--- SOURCE EXTRACT Enclosed Below ---

After leaving school in South Australia in 1961, 19-year-old Viner-Smith spotted an advertisement for a cadet patrol officer.
He applied and - after passing medical tests to ensure he was fit to walk the mountains, valleys and swamps of PNG and a psychological test to ensure he could cope working alone - was given the job.
He did training in Sydney and more in Port Moresby. As a cadet, early patrols were under the guidance of an experienced officer.
Viner-Smith's first foray didn't end well. The trawler transporting to his first posting hit a reef and sank. He returned to Moresby and finished the journey aboard a Catalina flying boat.
Subsequently, he served for a decade in PNG. At the height of tensions over Indonesia's confrontation with Malaysia, Viner-Smith was on the border adjacent to Indonesian West Papua.
"They (the Indonesians) had just taken over from the Dutch. A lot of the refugees who were a bit scared of the Indonesians were running across to our side of the border," he said.
"The (Australian) army wasn't allowed anywhere near the border and it was up to us as patrol officers to stop the Indonesian army coming across into Australian territory.
"Being a one man patrol post, it was just me against the Indonesian army."
Hence, the unwelcome trip to Merauke in Indonesian West Papua.
Viner-Smith said the life of a kiap was to live on a patrol base in the middle of nowhere, patrolling a specified area on foot or in boats for any time between three weeks and three months.

--- End of Enclosed SOURCE EXTRACT ---
--- EXTRACTED RECORDS Enclosed Below ---

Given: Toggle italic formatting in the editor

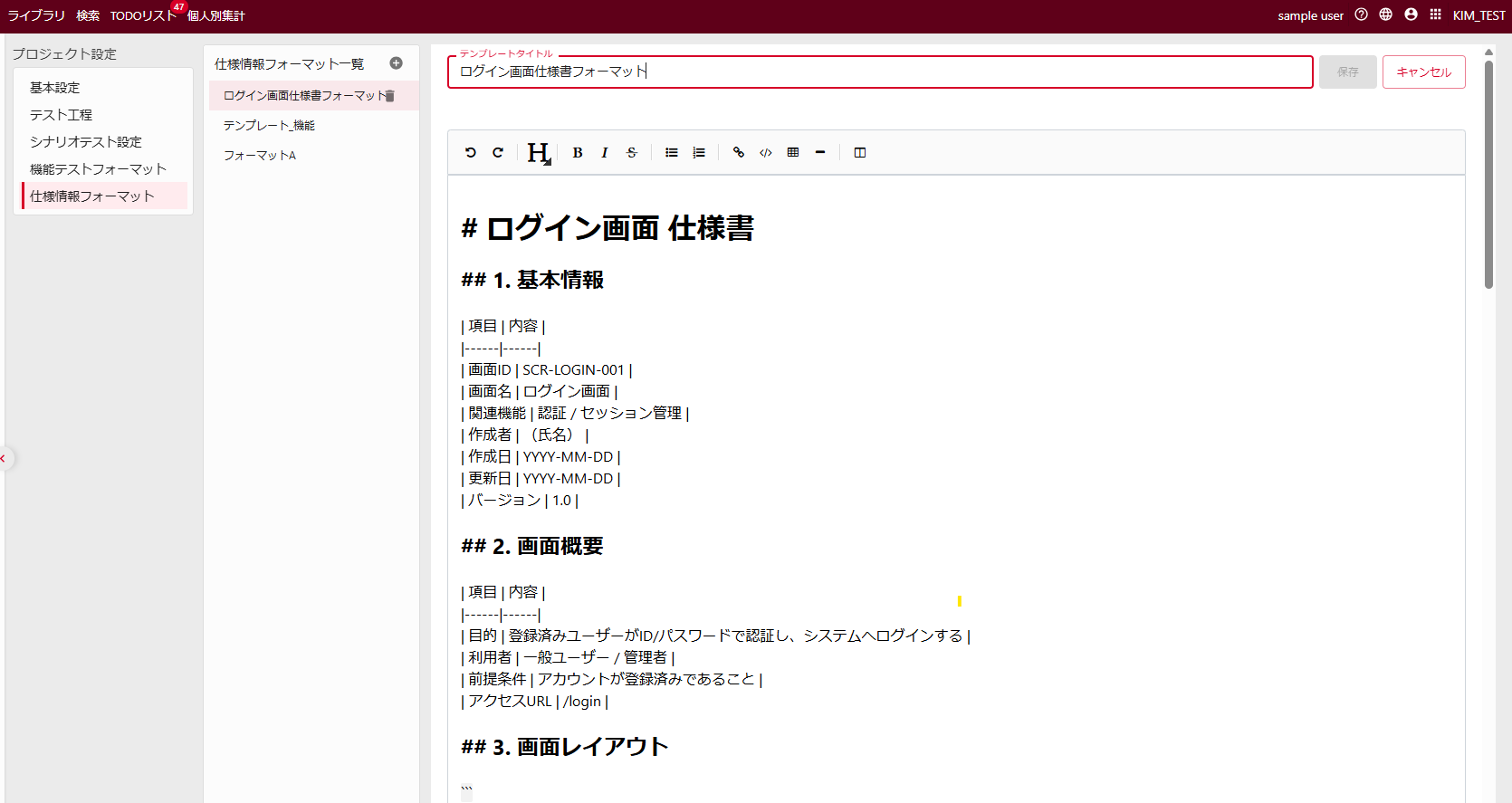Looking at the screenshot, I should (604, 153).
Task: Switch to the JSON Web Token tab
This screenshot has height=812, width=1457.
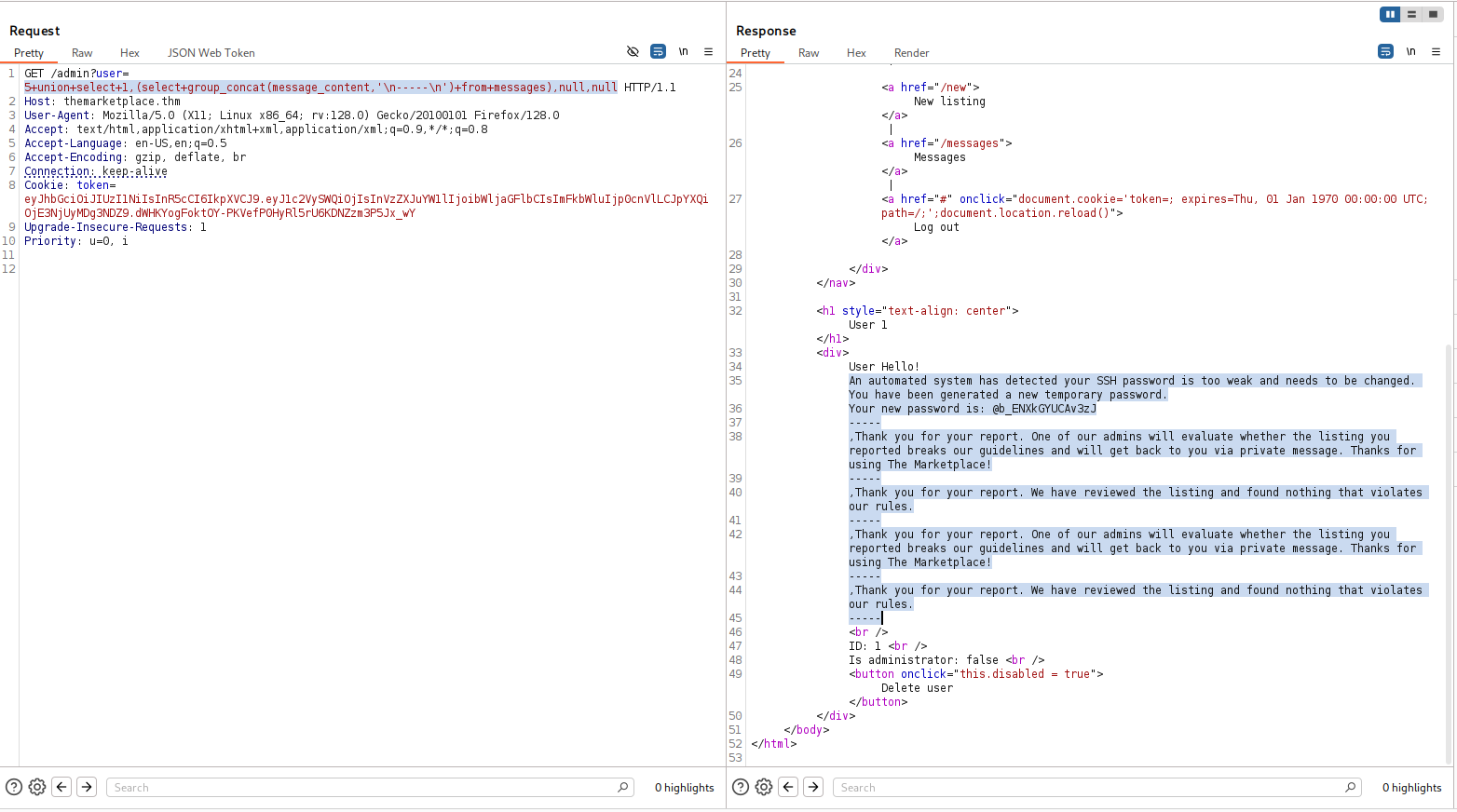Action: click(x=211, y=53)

--- End of Enclosed EXTRACTED RECORDS ---

→ **STUDY QUESTIONS**:
• 1. Answer these questions using the Viner-Smith text:
(a) In what year did Viner-Smith leave school in South Australia?
(b) Aboard what did he finish the journey to his first posting?
(c) For how long did he serve in PNG?
• 2. Copy the Viner-Smith text from "Subsequently, he served" to "and three months.", swapping each "border" for "frontier".
• 3. For each statement, say whether it agrees with the Viner-Smith text:
(a) Viner-Smith trained in both Sydney and Port Moresby.
(b) The Australian army guarded the border alongside the patrol officers.
(c) A kiap's patrols could last as long as six months.

→ **RESPONSES IN ORDER**:
• 1.
(a) 1961
(b) A Catalina flying boat
(c) A decade

• 2.
Subsequently, he served for a decade in PNG. At the height of tensions over Indonesia's confrontation with Malaysia, Viner-Smith was on the frontier adjacent to Indonesian West Papua.
"They (the Indonesians) had just taken over from the Dutch. A lot of the refugees who were a bit scared of the Indonesians were running across to our side of the frontier," he said.
"The (Australian) army wasn't allowed anywhere near the frontier and it was up to us as patrol officers to stop the Indonesian army coming across into Australian territory.
"Being a one man patrol post, it was just me against the Indonesian army."
Hence, the unwelcome trip to Merauke in Indonesian West Papua.
Viner-Smith said the life of a kiap was to live on a patrol base in the middle of nowhere, patrolling a specified area on foot or in boats for any time between three weeks and three months.

• 3.
(a) Yes: "He did training in Sydney and more in Port Moresby."
(b) No: "The (Australian) army wasn't allowed anywhere near the border"
(c) No: "for any time between three weeks and three months"